80 Years of the Omaha Star
Stanley and Dorothy Truhlsen Lecture Hall
2018 marks the 100th anniversary of the founding of the only remaining African American newspaper in Omaha: the Omaha Star. To date it is the longest running newspaper founded by an African American woman. Known for her trademark white carnation corsage, Mildred Dee Brown was the matriarch of Omaha’s Near North Side—a historically black part of town—and an iconic city leader. Her remarkable life, a product of the Reconstruction era and Jim Crow, reflects a larger American history that includes the Great Migration, the Red Scare of the post–World War era, civil rights and black power movements, desegregation and urban renewal. Within the context of African American and women’s history studies, Dr. Amy Forss will examine the impact of the black press through the narrative of Brown’s life and work.
Reservations are required. Summer promotion! Only $5 per person; free for members.
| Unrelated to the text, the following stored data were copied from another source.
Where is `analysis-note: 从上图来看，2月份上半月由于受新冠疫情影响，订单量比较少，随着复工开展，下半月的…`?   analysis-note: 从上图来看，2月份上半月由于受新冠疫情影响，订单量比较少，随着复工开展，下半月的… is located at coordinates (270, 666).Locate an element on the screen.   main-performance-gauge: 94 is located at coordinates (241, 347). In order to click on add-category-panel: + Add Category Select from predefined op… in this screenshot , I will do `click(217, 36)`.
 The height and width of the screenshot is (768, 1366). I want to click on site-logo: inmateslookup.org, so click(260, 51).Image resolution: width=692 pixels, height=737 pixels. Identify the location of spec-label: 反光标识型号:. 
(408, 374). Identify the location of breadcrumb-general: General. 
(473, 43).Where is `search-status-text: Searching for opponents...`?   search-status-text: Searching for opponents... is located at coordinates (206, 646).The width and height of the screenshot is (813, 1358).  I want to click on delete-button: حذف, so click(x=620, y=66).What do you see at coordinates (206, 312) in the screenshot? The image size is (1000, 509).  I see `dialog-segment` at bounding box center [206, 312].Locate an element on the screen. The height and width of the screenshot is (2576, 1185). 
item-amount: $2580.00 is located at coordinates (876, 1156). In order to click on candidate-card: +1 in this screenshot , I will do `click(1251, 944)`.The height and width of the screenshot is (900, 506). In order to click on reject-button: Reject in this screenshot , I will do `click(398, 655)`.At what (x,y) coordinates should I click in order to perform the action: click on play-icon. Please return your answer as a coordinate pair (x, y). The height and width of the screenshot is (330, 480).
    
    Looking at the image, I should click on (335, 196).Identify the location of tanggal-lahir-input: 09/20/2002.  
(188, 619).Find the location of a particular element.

Reserve your seat online, then pay when you arrive at the event. Have questions? Call 402-444-5071 or email reservations@DurhamMuseum.org.
Parents can join Dr. Amy Forss for the lecture while kids enjoy storytime with Dr. Amy Forss’s children’s book Newspapers & Butter Pecan Ice Cream: Mrs. Mildred Brown and the Omaha Star!
For more information on storytime and to register your kids click HERE
Amy Helene Forss serves as Metropolitan Community College’s History program chair. She has a PhD in African American History from the University of Nebraska-Lincoln. Her first book, Black Print with a White Carnation: Mildred Brown and the Omaha Star Newspaper, 1938-1989, was published by the University of Nebraska Press in 2014. In 2017, Newspapers & Butter Pecan Ice Cream, a children’s picture book adaptation of her first book was published for 3rd graders. Currently, she is writing, Borrowing from our Foremothers, a comparison of suffragist visual rhetoric imitated by modern day feminists. It will be published by University of Nebraska Press in 2020.